“It’s a beautiful day, isn’t it? We’re sitting in the sunlight, and we are free.
“There’s always some organizations, some countries, some structures that want to take our very freedom to sit in the sunlight away.
“They want to make it for all to sit in the dark, stay in the dark.
“Communist China is like that,” said Rev. Bill Crews, superintendent and CEO of the Exodus Foundation speaking a rally in front of Customs House in Sydney on July 19 calling for an end to the 20-year-long persecution of Falun Gong by the Chinese Communist Party (CCP).
Lucy Zhao, President of the Falun Dafa Association of Australia, described the persecution as “a battle between goodness and evil” that is “shocking to all the governments, all the people who have conscience.”
“Everyone has to take a side, with no middle ground,” Zhao said. “History will remember this moment. Everyone of us is choosing.
“Thanks for those who speak out. You are not only helping people in China, but are also helping defend justice.”
Zhao was joined by 12 guest speakers, all of who condemned the CCP’s brutal persecution of Falun Gong.
Liberal MP Craig Kelly said that “Australia wants to see China as a prosperous nation.”
“By giving their people freedom of speech, freedom of assembly, giving groups like Falun Gong rights to exist without oppression, that can make China stronger as a nation, and also make the world stronger and more prosperous as well.

DATA SUPPLIED:

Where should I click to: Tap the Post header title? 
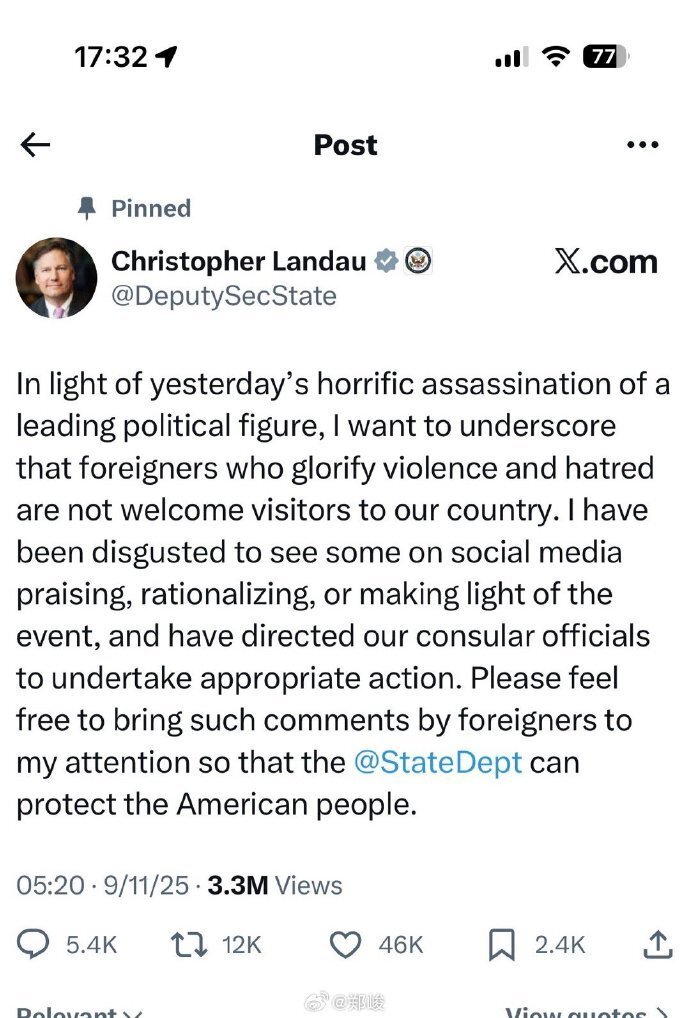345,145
...
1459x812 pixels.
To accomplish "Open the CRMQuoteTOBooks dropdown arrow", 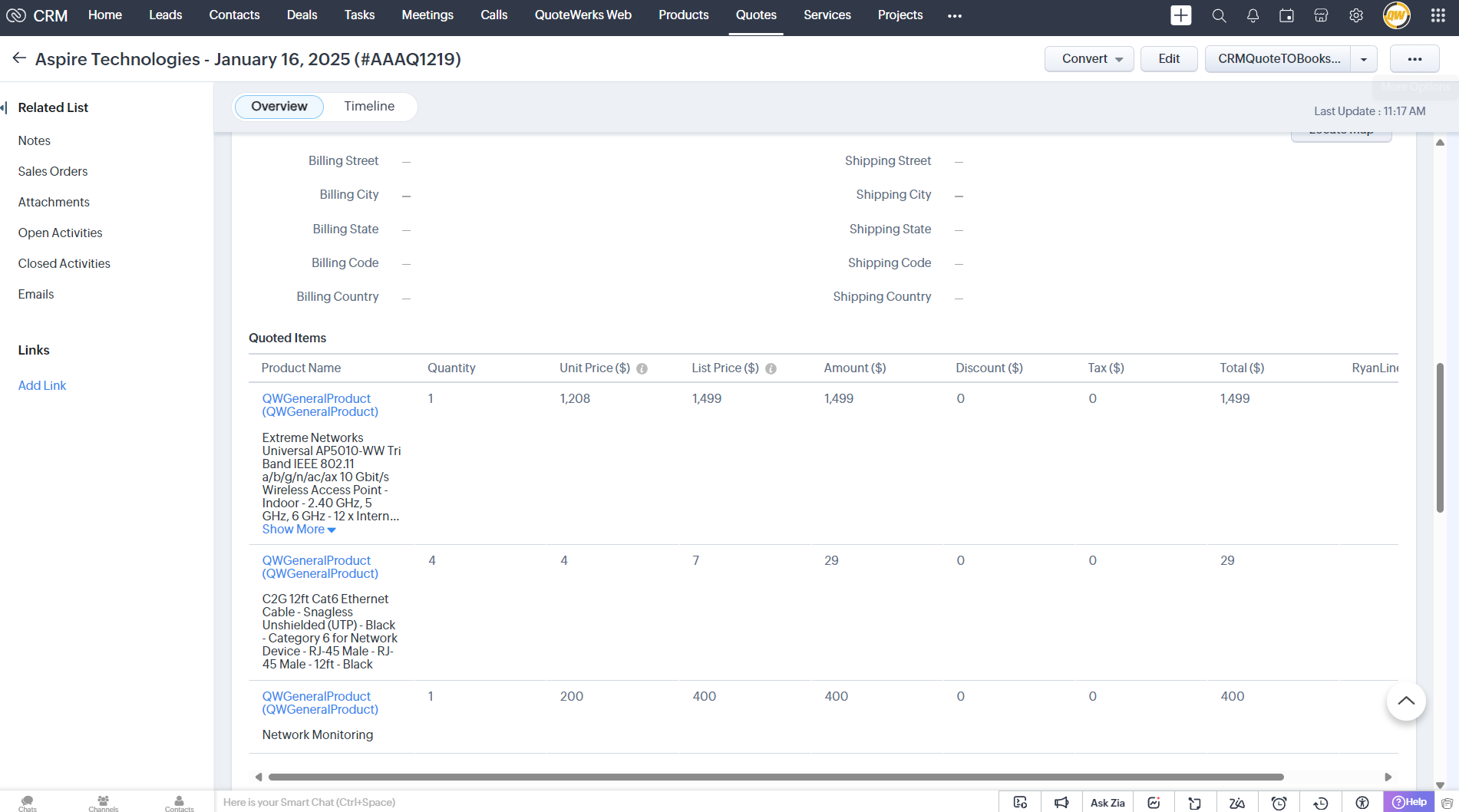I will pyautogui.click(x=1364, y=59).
==
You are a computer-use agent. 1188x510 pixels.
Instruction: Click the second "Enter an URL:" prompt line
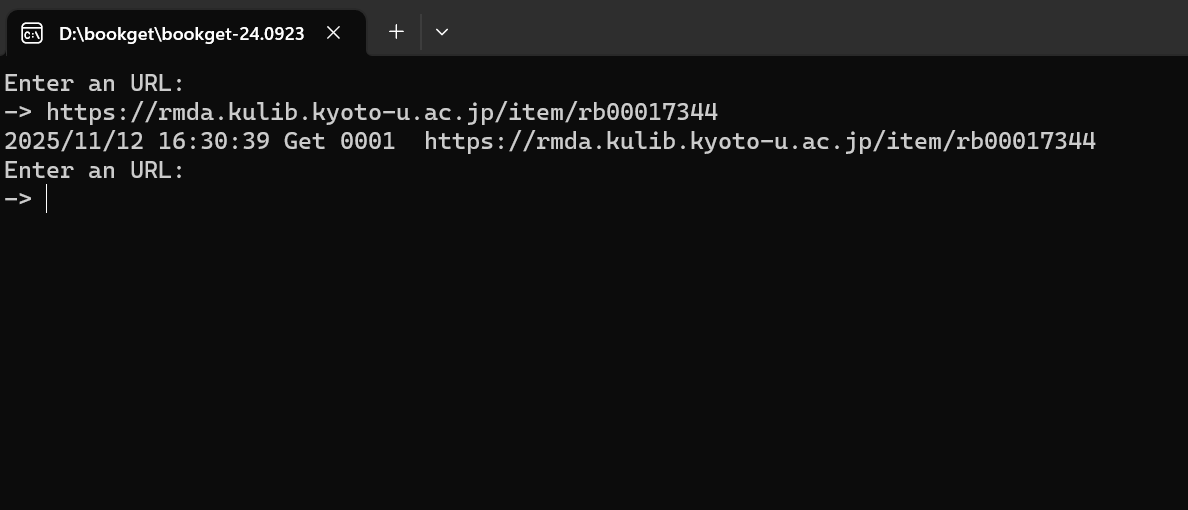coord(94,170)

ACTIONS TO TAKE:
• A. Give the name of every person mentioned in the article about the Sydney rally.
• B. From the Sydney rally article, extract the stretch from "Zhao was joined" through "prosperous as well.".
• C. Continue the article about the Falun Gong rally in Sydney from the point where it stops.
The records are separate material and have no connection to the article about the Sydney rally.

YOUR RESPONSES:
• A.
Rev. Bill Crews
Lucy Zhao
Craig Kelly

• B.
Zhao was joined by 12 guest speakers, all of who condemned the CCP’s brutal persecution of Falun Gong.
Liberal MP Craig Kelly said that “Australia wants to see China as a prosperous nation.”
“By giving their people freedom of speech, freedom of assembly, giving groups like Falun Gong rights to exist without oppression, that can make China stronger as a nation, and also make the world stronger and more prosperous as well.

• C.
“(Falun Gong) should be encouraged in all society across the world, not just in China alone, but everywhere.”
Kelly added that it is important for Australia to work together with like-minded countries like the United States, Canada and nations in the European Union to pressure China.
He added that the United States under the Trump administration has been taking steps to put pressure on China with their trade policy.
“They are doing things that are actually harming the U.S. economy. But president Trump believes that it is in the best interest in the long term of his nation. And that’s what we’ve got to often get over—look[ing] at the very short-term things—and look at what is the best in the long term,” Kelly said.
Professor David Flint AM, an emeritus professor of law and former UTS Dean of Law, opened his address by quoting Edmund Burke’s dictum, “The only thing necessary for the triumph of evil is for good men to do nothing.”
The professor talked about how Deng Xiaoping’s policy to open up the Chinese economy under the CCP was believed by many in the West to be the start of the normalization of China.
However, Flint said that wish has yet to be realized today. “Power tends to corrupt, and absolute power corrupts absolutely. And you see that in China.”
“Any entity, any individual dealing with the Chinese Communist Party state is in effect dealing with a criminal state,” Flint read from the China tribunal’s judgement.
Author, lawyer, and lecturer Sophie York said, “If murder is overlooked, it disturbs the peace; it disturbs the good order, and it leads to ruthlessness in the international community as well.”
York added that it is important for the Australian government to raise everyday Australians’ awareness on the issue. She said that everyday Australians will be uncomfortable buying ‘Made-in-China’ products once they know what’s happening in China.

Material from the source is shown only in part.